My Cloud Custodian implementation experience at a VC funded startup. I can’t recommend this open source project.
Cloud Custodian is an open-source CNCF project, policy-as-code tool for managing and protecting cloud resources. It supports AWS, Azure, GCP, Kubernetes, and other cloud providers. Cloud Custodian can be used to:
- Enforce security and compliance policies
- Optimize costs
- Automate resource management
- Monitor and report on cloud environments
As one of the DevRel staff at CelerData (we’re an open source OLAP database Linux Foundation project), we do a lot of deployments for testing and content writing so we need a way to make sure that we track who does what and what resources we need to save vs. delete.

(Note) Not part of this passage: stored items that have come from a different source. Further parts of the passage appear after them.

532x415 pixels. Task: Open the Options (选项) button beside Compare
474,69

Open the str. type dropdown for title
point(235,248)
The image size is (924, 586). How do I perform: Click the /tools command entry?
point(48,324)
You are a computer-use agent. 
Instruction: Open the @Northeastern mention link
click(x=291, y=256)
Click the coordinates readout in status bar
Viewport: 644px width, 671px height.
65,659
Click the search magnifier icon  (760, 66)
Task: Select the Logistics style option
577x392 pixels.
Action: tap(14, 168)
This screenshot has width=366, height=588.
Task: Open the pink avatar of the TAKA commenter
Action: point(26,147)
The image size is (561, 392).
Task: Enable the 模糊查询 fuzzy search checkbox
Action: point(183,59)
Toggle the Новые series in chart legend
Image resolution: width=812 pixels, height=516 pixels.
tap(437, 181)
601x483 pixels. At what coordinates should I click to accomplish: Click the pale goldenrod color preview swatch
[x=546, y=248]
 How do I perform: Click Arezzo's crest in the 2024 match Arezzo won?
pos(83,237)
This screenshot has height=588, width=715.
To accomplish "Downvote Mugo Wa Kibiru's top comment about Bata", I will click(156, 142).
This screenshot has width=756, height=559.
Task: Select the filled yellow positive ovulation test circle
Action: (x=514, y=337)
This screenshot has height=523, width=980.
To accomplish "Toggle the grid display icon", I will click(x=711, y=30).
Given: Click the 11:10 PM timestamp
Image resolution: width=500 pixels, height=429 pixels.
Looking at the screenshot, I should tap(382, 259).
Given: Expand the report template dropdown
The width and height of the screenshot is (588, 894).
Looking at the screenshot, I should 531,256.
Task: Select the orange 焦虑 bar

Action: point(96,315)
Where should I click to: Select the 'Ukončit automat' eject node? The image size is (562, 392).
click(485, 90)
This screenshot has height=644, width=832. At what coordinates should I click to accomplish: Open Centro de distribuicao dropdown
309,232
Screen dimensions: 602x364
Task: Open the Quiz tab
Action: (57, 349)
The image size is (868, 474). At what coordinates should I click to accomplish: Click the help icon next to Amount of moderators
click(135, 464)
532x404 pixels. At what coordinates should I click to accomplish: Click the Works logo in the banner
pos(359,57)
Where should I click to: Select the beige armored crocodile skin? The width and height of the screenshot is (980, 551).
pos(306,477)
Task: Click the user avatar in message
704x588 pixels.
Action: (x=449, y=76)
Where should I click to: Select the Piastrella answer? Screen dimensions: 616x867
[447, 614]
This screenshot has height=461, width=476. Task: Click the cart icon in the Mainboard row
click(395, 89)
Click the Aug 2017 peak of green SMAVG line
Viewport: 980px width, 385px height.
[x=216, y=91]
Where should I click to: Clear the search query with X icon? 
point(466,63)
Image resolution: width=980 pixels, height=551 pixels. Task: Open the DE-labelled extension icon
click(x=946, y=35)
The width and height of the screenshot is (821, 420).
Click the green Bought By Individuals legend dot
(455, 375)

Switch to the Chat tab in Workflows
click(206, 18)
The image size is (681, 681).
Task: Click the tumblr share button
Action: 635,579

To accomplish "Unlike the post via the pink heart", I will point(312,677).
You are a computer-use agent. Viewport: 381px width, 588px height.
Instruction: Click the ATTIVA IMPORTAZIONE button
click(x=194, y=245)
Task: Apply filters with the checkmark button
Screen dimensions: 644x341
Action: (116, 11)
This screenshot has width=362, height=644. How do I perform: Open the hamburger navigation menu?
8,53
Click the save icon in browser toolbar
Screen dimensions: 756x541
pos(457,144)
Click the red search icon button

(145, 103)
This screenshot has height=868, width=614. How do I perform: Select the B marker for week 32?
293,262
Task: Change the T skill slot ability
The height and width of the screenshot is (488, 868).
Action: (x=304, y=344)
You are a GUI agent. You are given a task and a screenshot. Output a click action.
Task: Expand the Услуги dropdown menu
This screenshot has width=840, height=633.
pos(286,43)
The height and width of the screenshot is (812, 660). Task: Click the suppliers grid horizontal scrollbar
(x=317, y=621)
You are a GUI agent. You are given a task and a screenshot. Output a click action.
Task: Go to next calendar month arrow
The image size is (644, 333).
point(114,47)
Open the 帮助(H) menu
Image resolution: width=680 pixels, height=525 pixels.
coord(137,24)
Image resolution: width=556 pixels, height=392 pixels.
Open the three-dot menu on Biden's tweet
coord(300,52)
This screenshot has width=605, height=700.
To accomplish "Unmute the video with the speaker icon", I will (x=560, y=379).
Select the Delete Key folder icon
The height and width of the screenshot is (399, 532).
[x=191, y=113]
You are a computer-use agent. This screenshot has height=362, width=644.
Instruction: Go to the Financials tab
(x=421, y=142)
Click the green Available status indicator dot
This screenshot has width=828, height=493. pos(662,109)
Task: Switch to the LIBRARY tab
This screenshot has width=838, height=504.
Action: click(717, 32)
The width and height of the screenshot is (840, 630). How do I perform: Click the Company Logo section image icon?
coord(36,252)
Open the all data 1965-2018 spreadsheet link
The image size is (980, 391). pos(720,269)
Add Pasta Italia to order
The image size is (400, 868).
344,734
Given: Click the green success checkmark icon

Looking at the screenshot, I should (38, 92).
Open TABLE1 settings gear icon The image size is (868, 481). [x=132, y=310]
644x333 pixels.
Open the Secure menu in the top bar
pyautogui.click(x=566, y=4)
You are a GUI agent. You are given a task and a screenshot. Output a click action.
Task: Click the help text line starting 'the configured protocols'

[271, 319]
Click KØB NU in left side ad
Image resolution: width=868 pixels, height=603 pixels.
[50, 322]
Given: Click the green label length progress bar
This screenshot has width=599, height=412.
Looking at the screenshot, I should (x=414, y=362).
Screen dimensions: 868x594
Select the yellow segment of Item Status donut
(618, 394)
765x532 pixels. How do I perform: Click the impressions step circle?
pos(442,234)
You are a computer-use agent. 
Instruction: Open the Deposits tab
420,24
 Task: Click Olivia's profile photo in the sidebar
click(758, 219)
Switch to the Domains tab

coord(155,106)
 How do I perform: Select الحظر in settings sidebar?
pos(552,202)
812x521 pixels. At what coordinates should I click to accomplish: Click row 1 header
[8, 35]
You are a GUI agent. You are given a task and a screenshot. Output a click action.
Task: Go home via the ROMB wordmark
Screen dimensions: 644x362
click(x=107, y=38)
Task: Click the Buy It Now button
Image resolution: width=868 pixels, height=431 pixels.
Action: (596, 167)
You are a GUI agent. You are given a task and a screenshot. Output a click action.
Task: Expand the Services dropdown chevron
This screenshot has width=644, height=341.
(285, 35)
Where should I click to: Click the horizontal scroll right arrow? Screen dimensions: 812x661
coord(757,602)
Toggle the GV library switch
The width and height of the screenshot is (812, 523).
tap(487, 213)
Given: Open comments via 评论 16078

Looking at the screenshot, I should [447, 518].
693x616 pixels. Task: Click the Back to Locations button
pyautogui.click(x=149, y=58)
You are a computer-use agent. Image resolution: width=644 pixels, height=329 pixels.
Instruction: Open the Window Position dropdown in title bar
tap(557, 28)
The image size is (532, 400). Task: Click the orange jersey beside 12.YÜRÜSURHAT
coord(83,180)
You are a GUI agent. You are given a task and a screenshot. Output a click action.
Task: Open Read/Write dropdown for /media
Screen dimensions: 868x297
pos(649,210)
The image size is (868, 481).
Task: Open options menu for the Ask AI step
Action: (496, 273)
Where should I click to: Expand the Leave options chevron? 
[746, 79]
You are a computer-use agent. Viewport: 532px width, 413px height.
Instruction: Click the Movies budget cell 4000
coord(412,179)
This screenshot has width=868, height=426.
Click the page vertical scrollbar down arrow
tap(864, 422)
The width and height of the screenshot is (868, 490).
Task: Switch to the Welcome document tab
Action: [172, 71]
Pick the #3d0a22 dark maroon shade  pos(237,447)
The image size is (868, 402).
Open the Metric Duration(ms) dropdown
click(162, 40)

So my basic requirement was to just mark AWS resources that should be tagged with Owner and Project and then also autotag.
1st issue: Quickstart doesn’t give you enough info
https://cloudcustodian.io/getting-started/policyStructure/. So the quickstart is broken or at least incomplete (last time the website was generated was 7 months ago). And I tried to contribute but the documentation website uses RST and it isn’t easy to edit on github.
Anyhow to get it working… https://github.com/cloud-custodian/cloud-custodian/issues/9027
2nd issue: Marking AWS Resources
https://cloudcustodian.io/docs/aws/examples/tagcompliance.html. So some examples have c7n_status but when I run the example, it uses maid_status. Wish it was explained but whatever.
3rd issue: Auto tagging entries with Owner
https://github.com/cloud-custodian/cloud-custodian/issues/8989. I just couldn’t get it to work at all.
In all 3 issues, I created github issues and also chatted on slack. I still haven’t gotten a resolution.
Over all, it’s just a horrible experience for someone new to using this project. At least your most common use cases and quickstarts should just work. Also it’s really, really hard to contribute to the documentation. It’s just a struggle. I really can’t recommend this open source project at all.